U.S. companies and law enforcement agencies use the CFAA as the primary Federal anti-hacking law to protect billions of dollars of research and development that is under constant threat from hackers, organized criminal syndicates, and theft from competitors and foreign governments. Other statutes are difficult to enforce and simply do not provide the same level of legal protection.
The weakening of the statute is especially problematic at this point because of the uptick in attacks on computer systems of U.S. corporations with the aim of stealing valuable intellectual property. In fact, Booz Allen Hamilton recently provided a report revealing that “corporate IP is under constant assault.” Achieving substantial international consensus and coordination to fight this has become a matter of significant U.S. diplomacy. Why at this crucial point would Congress want to cut back on the legal weapons we use to combat this plague?

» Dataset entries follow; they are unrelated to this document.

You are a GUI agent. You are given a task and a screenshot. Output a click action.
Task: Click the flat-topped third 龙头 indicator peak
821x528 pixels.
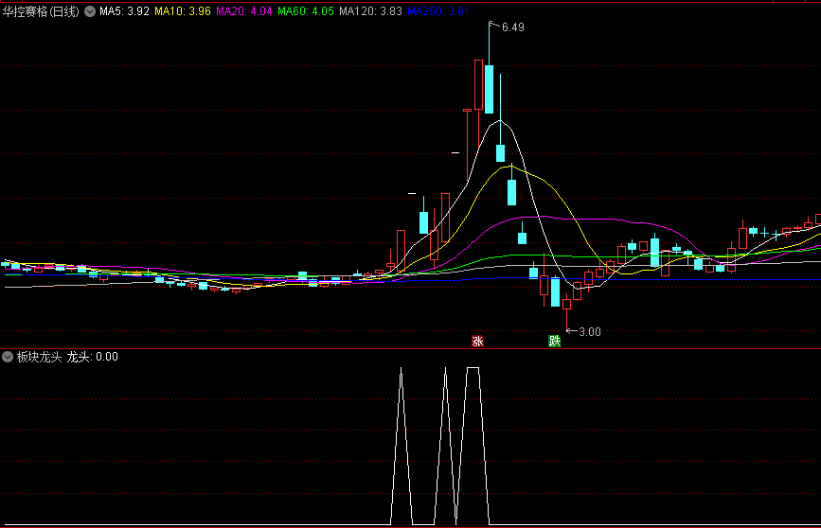click(473, 368)
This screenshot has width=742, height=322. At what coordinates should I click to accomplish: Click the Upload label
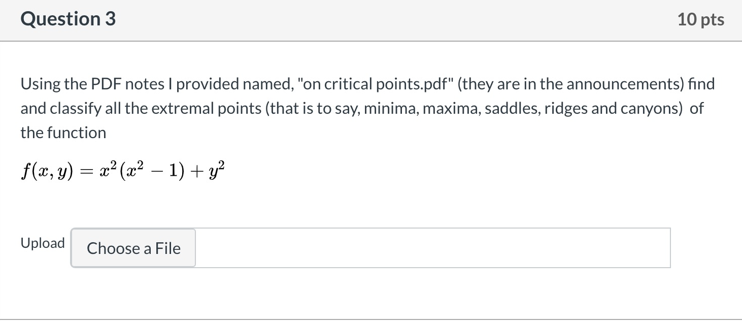pyautogui.click(x=43, y=243)
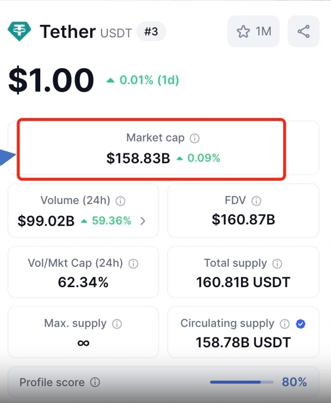Viewport: 331px width, 403px height.
Task: Open Vol/Mkt Cap (24h) info tooltip
Action: pyautogui.click(x=133, y=264)
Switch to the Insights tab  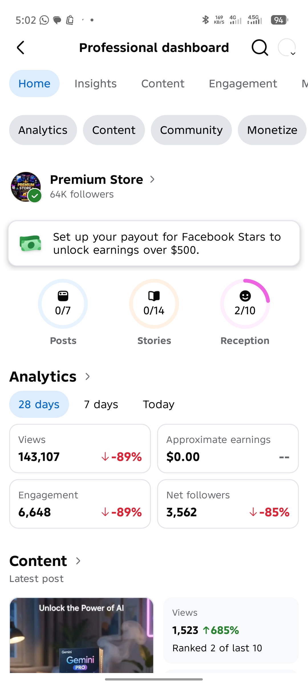[x=96, y=84]
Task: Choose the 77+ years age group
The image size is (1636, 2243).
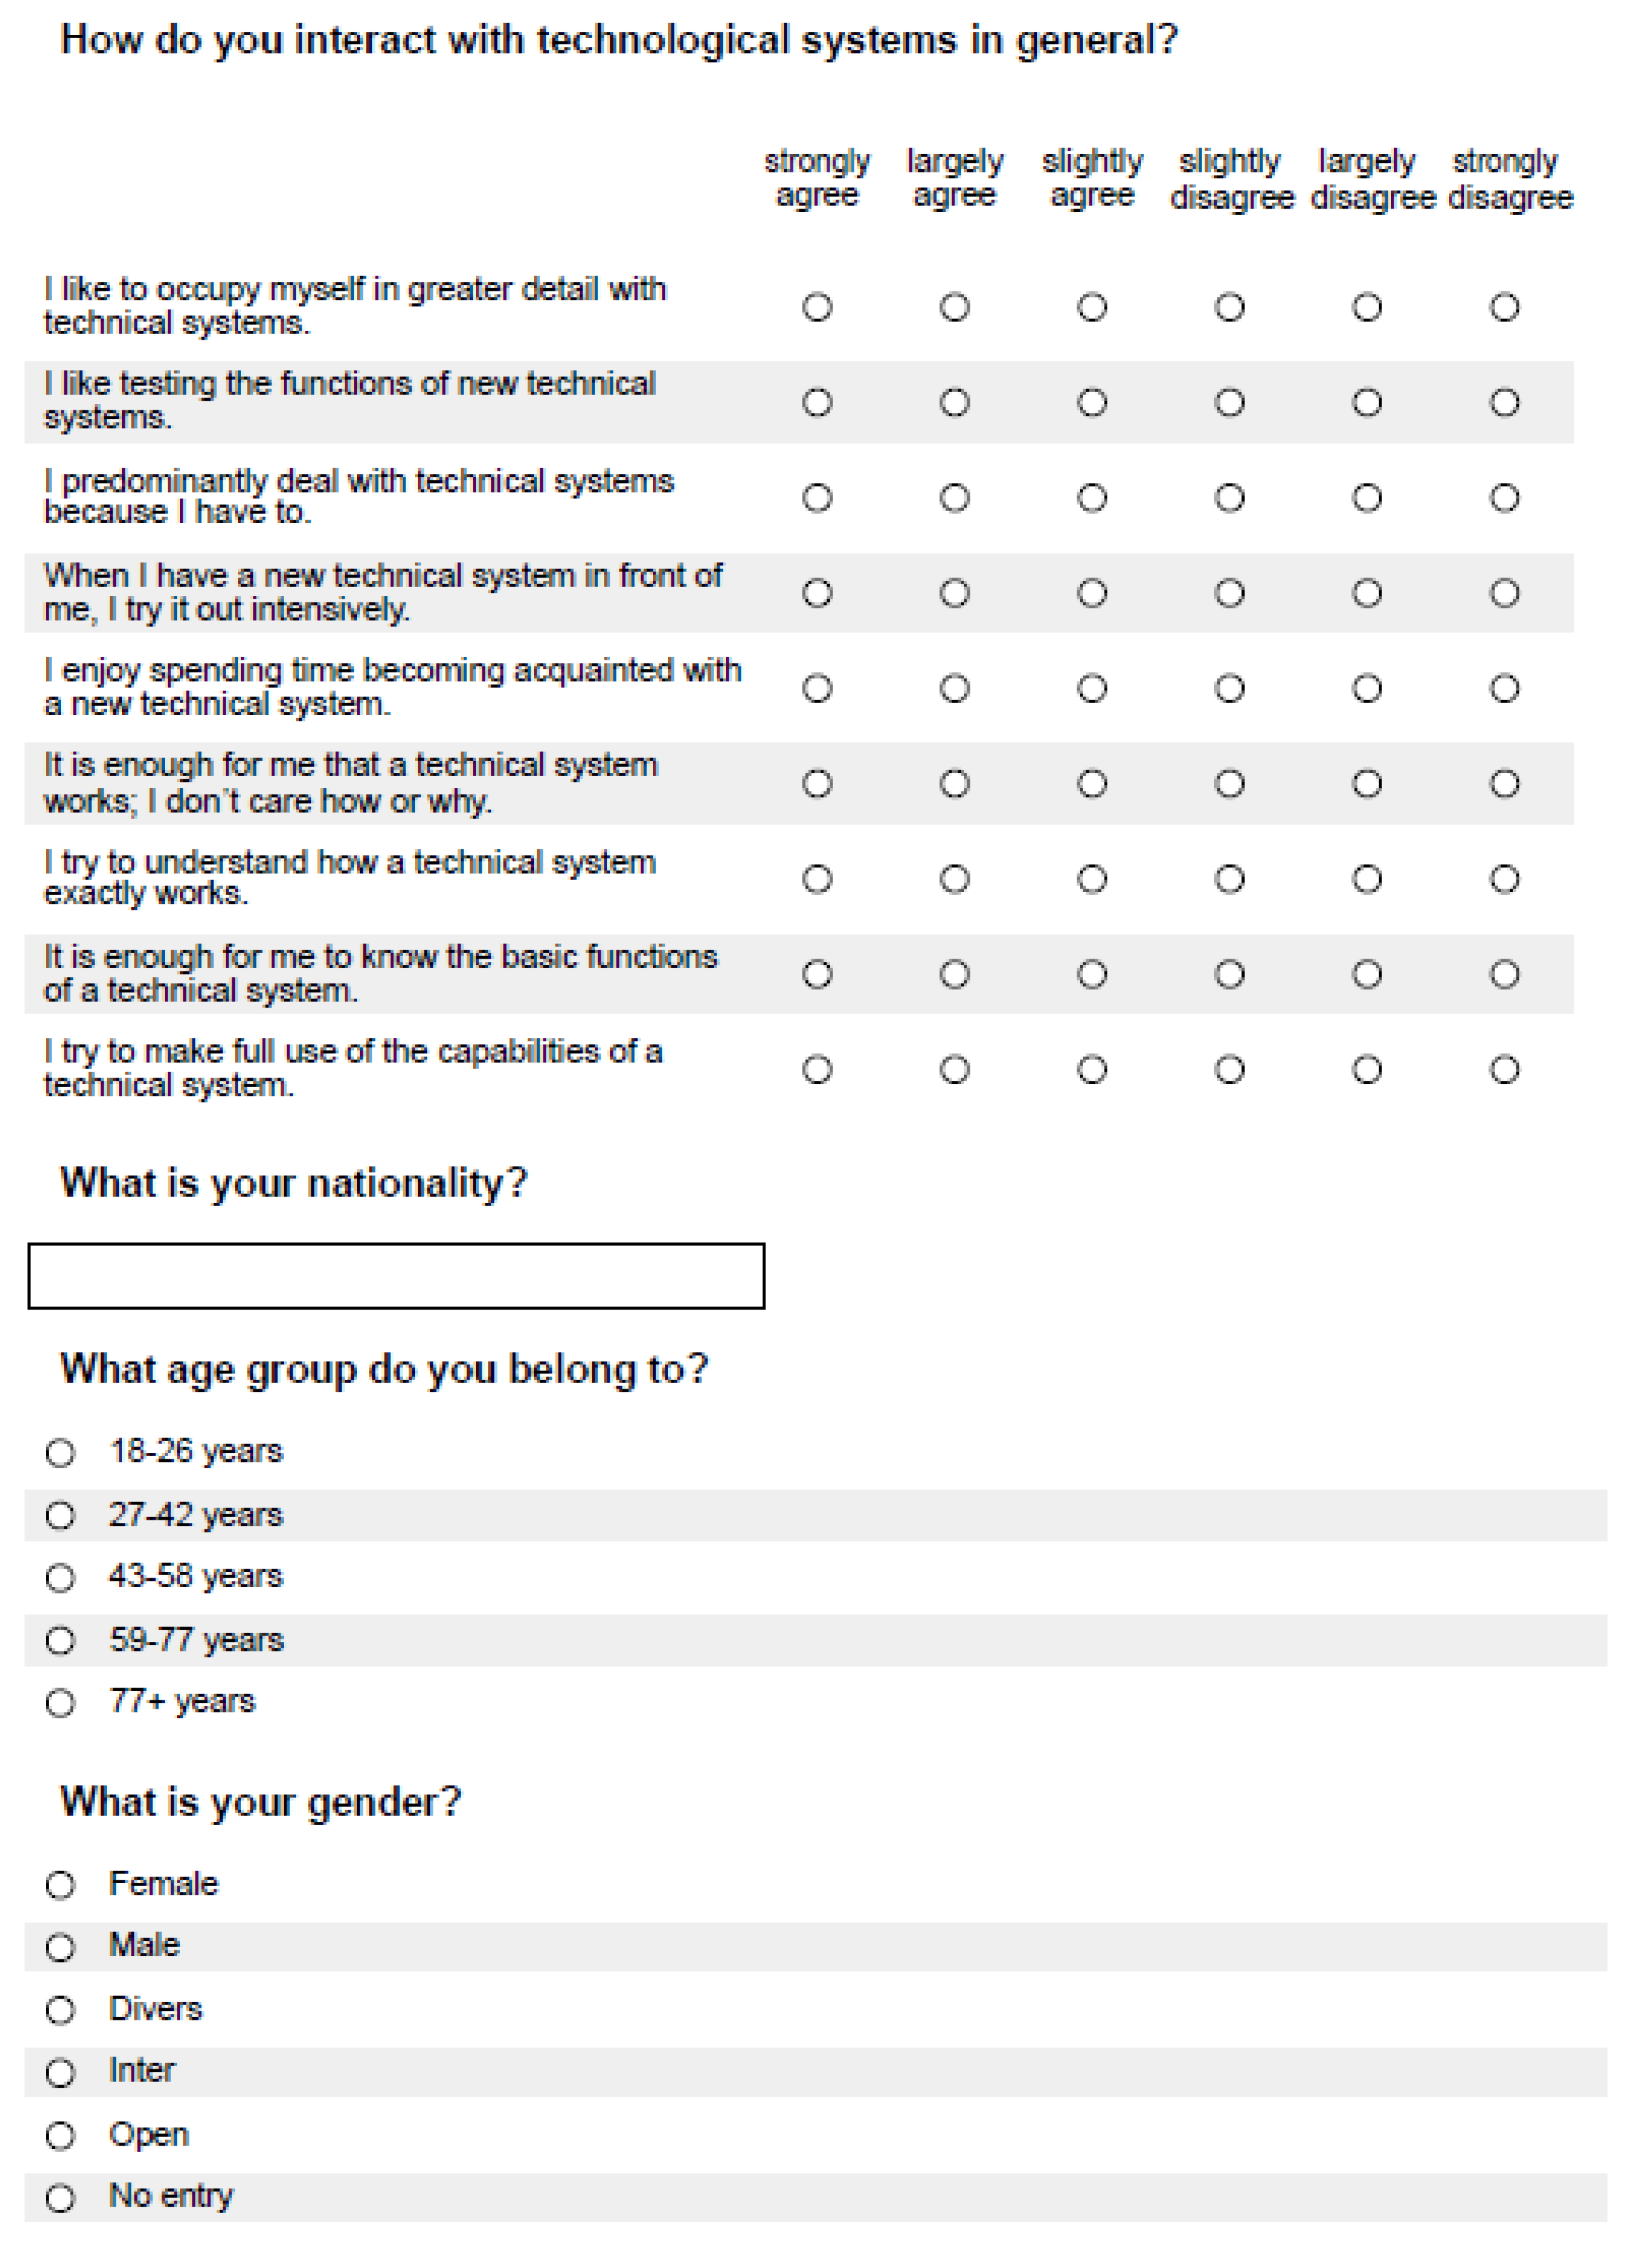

Of course, there are different court interpretations of the statute. The ninth district reads it one way; the fourth district reads it another way. Sooner or later, the different judicial outcomes will have to be sorted out by the Supreme Court, but none of the court decisions gut the statute in the way that the bill introduced today would.
The better way forward for Congress is to wait for this Supreme Court clarification and then see if further legislative revisions are necessary. In the meantime, the Justice Department can address any concerns about prosecutorial overreach through improved guidelines. But wholesale weakening of the Act takes U.S. cybercrime policy in the opposite direction, as it gives the green light to criminal at a time when we should be united in the stand against international computer crimes.
David LeDuc is Senior Director, Public Policy at SIIA. He focuses on e-commerce, privacy, cyber security, cloud computing, open standards, e-government and information policy. Follow the SIIA public policy team on Twitter at @SIIAPubPolicy.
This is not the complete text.